For the fourth time in his career, Rafa claimed the title in Paris without losing a set, making his feat even more impressive, although it was anything but easy for him during the French capital fortnight. Dealing with cold and rainy weather, the new Wilson balls and a roof on Court Philippe-Chatrier, Nadal passed seven obstacles to claim the 13th crown from 16 appearances in Paris, winning 100 out of 102 matches at his beloved Major and writing history books.

At 34, Rafael Nadal became the second-oldest Roland Garros champion.

Nadal may not be as quick as in his prime years, but to beat him at Roland Garros is still the most challenging task in tennis, the one that requires something special from the rival on the other side of the net.
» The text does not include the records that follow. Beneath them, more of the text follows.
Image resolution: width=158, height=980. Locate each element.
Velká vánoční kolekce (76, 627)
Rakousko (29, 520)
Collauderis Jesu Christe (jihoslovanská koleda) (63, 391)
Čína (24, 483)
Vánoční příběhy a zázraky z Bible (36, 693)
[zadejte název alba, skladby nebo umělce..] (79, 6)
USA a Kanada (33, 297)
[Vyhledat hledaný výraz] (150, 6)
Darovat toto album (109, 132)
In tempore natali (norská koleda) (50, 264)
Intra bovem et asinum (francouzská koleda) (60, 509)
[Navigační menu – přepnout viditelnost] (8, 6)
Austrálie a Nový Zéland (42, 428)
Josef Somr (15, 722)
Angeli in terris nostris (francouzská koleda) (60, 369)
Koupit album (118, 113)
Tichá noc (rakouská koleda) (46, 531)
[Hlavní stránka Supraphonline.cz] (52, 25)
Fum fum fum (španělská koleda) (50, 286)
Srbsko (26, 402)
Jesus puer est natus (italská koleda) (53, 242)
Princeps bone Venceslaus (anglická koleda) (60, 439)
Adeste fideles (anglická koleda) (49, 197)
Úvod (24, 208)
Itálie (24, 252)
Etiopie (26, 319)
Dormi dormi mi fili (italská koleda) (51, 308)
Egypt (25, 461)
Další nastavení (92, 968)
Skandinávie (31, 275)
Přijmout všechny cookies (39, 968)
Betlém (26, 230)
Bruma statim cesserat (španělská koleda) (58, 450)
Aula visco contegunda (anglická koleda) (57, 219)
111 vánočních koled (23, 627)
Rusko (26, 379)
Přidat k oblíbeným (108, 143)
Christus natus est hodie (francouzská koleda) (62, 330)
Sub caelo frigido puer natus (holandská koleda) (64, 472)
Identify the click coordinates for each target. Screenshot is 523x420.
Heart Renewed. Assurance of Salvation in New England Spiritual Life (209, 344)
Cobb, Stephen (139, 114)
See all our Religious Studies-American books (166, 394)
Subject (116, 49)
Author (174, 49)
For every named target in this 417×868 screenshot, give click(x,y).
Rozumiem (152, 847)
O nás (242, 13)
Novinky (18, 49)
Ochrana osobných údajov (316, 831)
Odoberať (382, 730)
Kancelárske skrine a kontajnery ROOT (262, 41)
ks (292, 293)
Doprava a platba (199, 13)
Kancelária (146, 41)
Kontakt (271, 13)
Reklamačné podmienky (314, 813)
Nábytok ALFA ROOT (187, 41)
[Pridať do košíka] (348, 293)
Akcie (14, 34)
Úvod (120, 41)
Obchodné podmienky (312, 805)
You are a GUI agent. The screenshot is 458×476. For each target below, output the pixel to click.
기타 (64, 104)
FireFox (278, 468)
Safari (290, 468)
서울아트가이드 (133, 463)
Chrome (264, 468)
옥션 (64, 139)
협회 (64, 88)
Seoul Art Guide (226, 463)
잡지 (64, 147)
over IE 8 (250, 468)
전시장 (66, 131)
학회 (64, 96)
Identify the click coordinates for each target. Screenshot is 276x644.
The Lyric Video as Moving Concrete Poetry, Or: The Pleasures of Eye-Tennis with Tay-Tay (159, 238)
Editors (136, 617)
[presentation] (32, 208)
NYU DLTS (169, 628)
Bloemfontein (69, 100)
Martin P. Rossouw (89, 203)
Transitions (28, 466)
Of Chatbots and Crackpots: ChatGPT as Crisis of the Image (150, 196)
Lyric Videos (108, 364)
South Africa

There wasn't a single one who could produce that level, with Rafa beating all competitors in straight sets to lift the 20th Major trophy, joining Roger Federer at the top of the GOAT race. In the semis, Nadal took down Diego Schwartzman 6-3, 6-3, 7-6 after three hours and nine minutes of a grueling battle, prevailing in the third-set tie break to march into the final without losing a set.

In the title match, Nadal produced a masterclass in a 6-0, 6-0, 7-5 victory over world no. 1 Novak Djokovic, blowing Novak off the court in the opening two sets and staying focused in the third to become a Major champion at 34.